Saturday, July 07, 2007

One Angry Priest


A thousand years are like a day.

--II Peter 3:8


(The Rev.) Bill Moyers is an angry man. He is preparing a television series that compares current America to the “Guilded Age,” the post-Civil War years when “Robber Barons” owned the U.S. Senate, got paid in land to build railroads, manipulated the stock market, built mansions in Newport, and rode out recessions that drove ordinary people into joblessness and debt. He told the United Church of Christ’s general synod June 23 that while he believes in democracy, the current concentration of wealth in a few hands, and the wealthy’s consequent manipulation of our political system, threatens the very foundation of democracy.

Moyers proclaimed the heart of democracy lies in the Declaration of Independence’s key phrase that “all men are created equal, that they are endowed by their Creator with certain unalienable rights, that among these are life, liberty, and the pursuit of happiness.” Liberty is the old word for freedom. Conservatives stress this freedom to pursue happiness in our own, individual ways. Moyers is fixed on equality, most especially inequality of income. So later in his speech, he just rewrites Jefferson to say we are after “life, liberty, and the pursuit of justice[!]”

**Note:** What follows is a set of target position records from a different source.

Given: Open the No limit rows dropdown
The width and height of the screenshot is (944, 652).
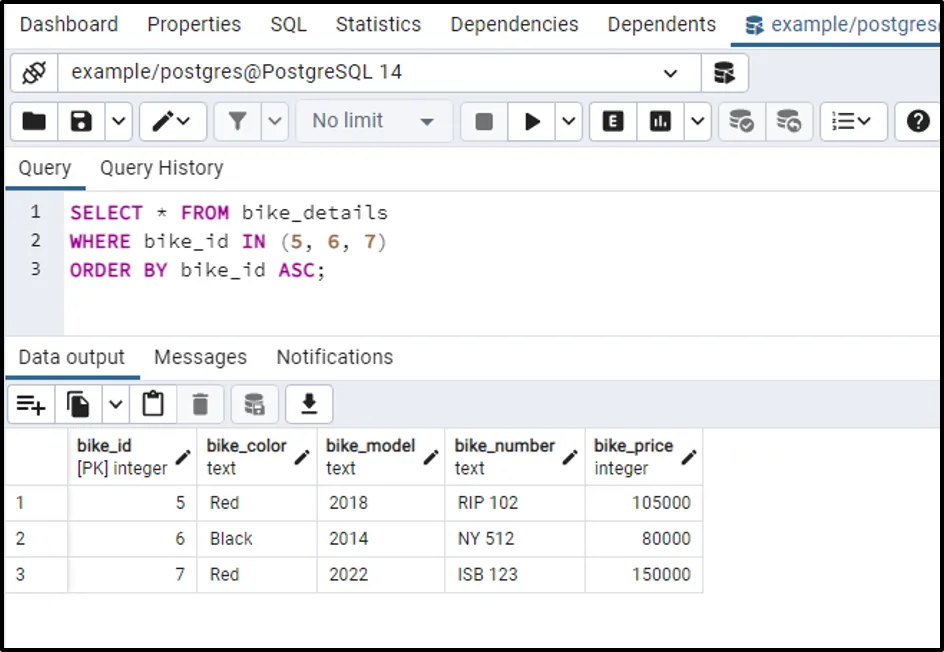Looking at the screenshot, I should (x=372, y=121).
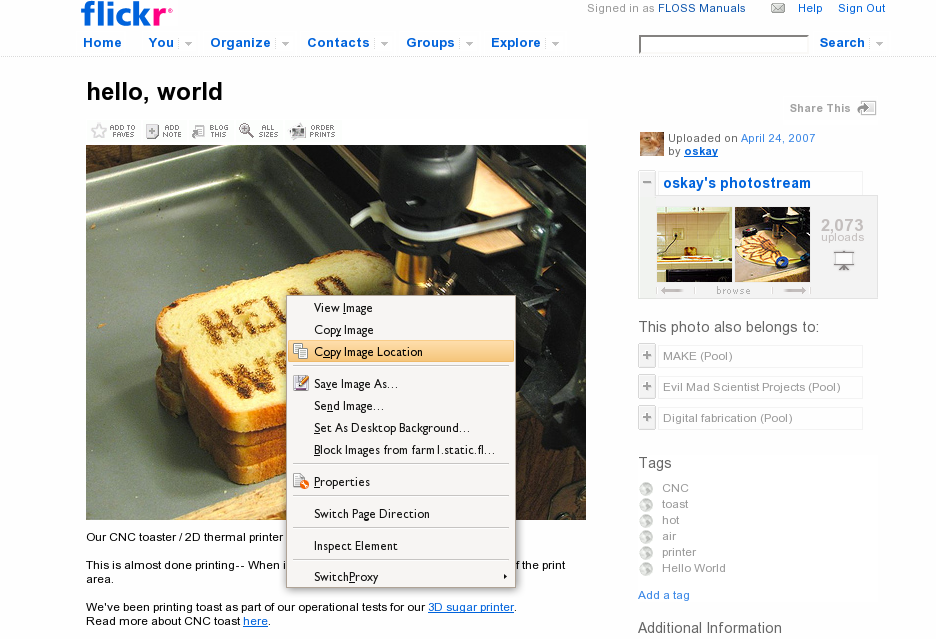
Task: Start the photostream slideshow icon
Action: tap(844, 260)
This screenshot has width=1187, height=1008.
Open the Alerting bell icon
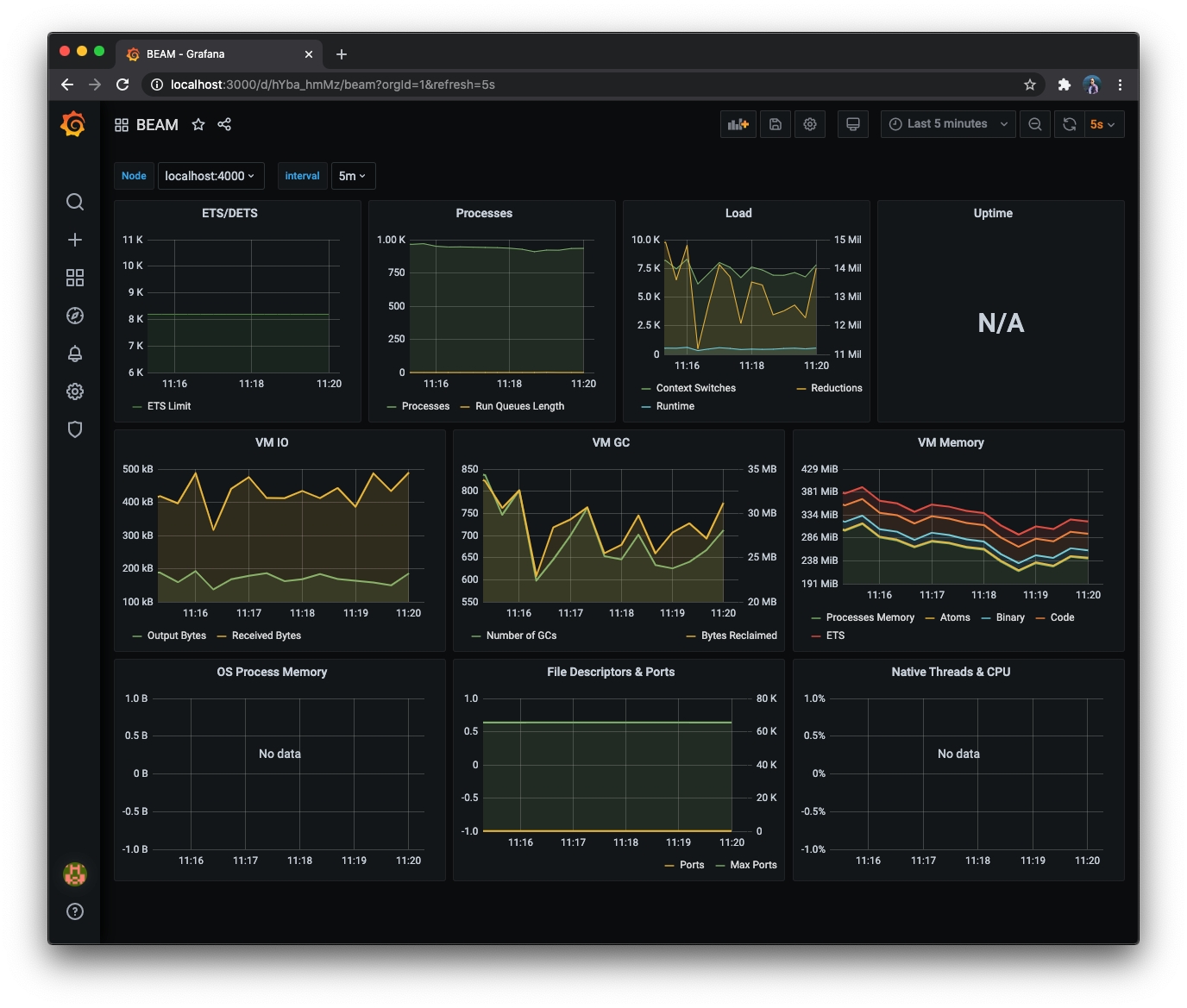[75, 354]
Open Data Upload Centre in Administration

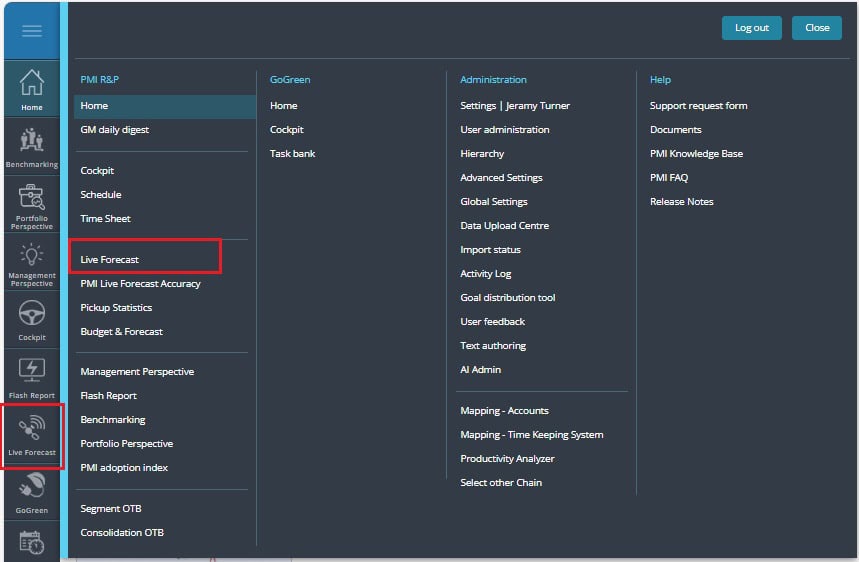[x=505, y=226]
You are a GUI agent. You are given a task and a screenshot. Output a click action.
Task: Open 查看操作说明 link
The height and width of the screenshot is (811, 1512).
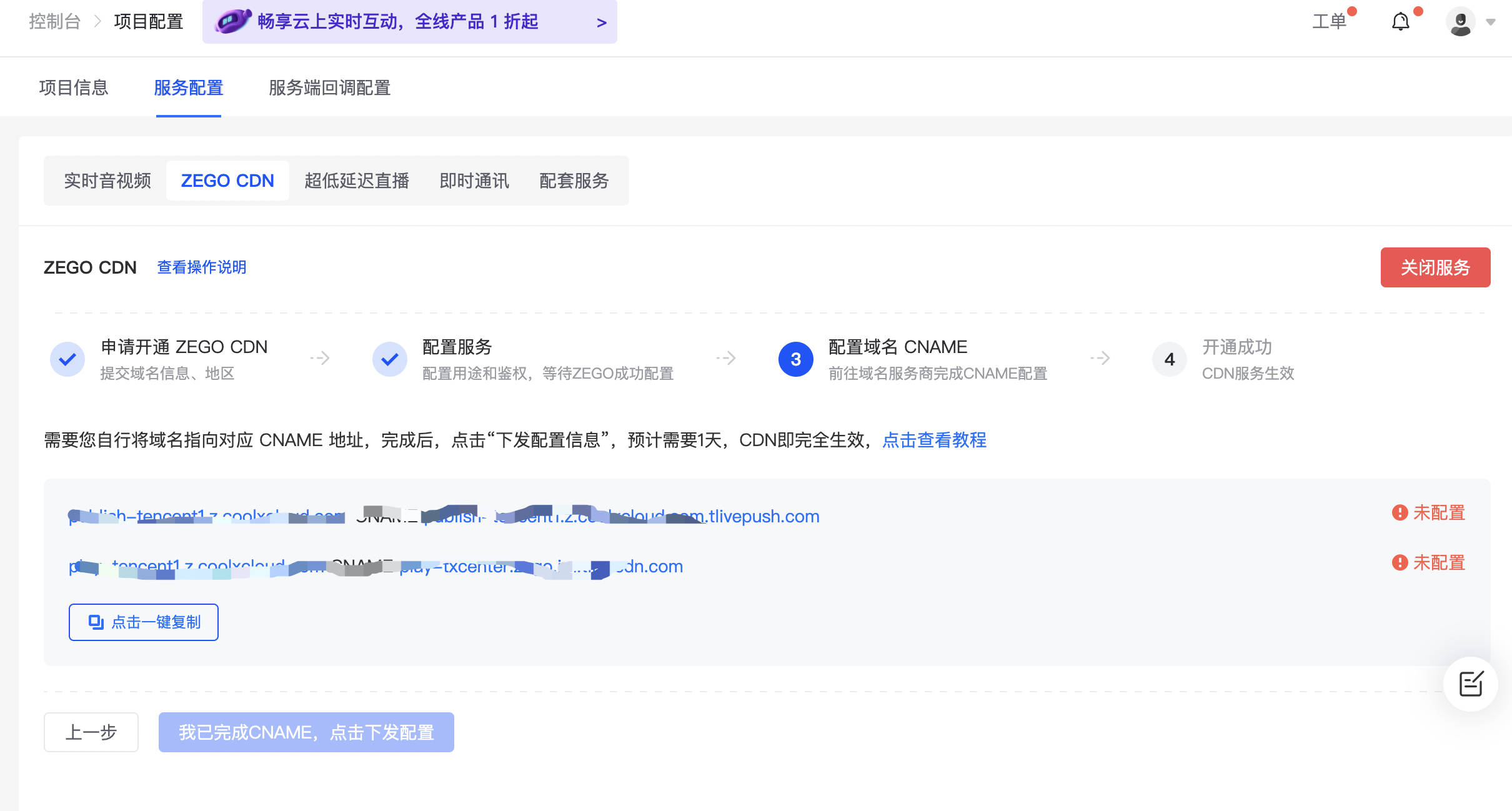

Whoa! So much for happiness. And so much for Jefferson’s leaving “justice” out of the Declaration’s key phrase. Moyers rams home his passion for justice by quoting the story of Jesus’ driving moneychangers from the temple. In the name of justice, Moyers wants to drive the wealthy from the temple of Washington D.C.

My disappointment is with the stale nature of Moyers’—and Democrats’—divisive, anti-business appeal. It’s a throwback to FDR, to HST, and to LBJ’s Great Society. Don’t Democrats have anything new to offer? Moyers who was, in effect, Johnson’s chief of staff at age 30 [picture], seems unable to live past the collapse of the Great Society, Johnson’s (and Moyers’) failed big government effort to complete the New Deal. Vietnam was part of that collapse, in Moyers’ eyes draining needed money and attention away from domestic programs. But it’s also true big government just didn’t work to solve poverty or fix education. America moved on with Reagan’s election in 1980, Clinton’s 1996 welfare reform, and the decentralized effort to raise education standards that 2001’s No Child Left Behind represents.

So Moyers still fights the anti-capitalist war, as if the old ways are right for America today. Democratic New Priests such as Moyers won’t leave the New Deal behind. They want high taxes, humbled capitalists, and bureaucrats back in charge. Vilifying business worked—politically, especially—for the America they ruled 1933-69. Like Confucians, they revere a past that brought their religion mythic success.

The New Deal-Fair Deal-Great Society made major contributions to America--especially social security, labor laws, the GI bill/student loans, FHA mortgages, Medicare, and civil rights legislation. And we cannot allow capitalism to run roughshod over the landscape. But we now know that big government has severe limitations (look at Iraq!). In the broad sweep of history that treats years as minutes, capitalism has brought prosperity to billions, and big government socialism has collapsed. Dour New Priests like Moyers may find prosperity problematic, yet to the masses prosperity exactly defines "the pursuit of happiness."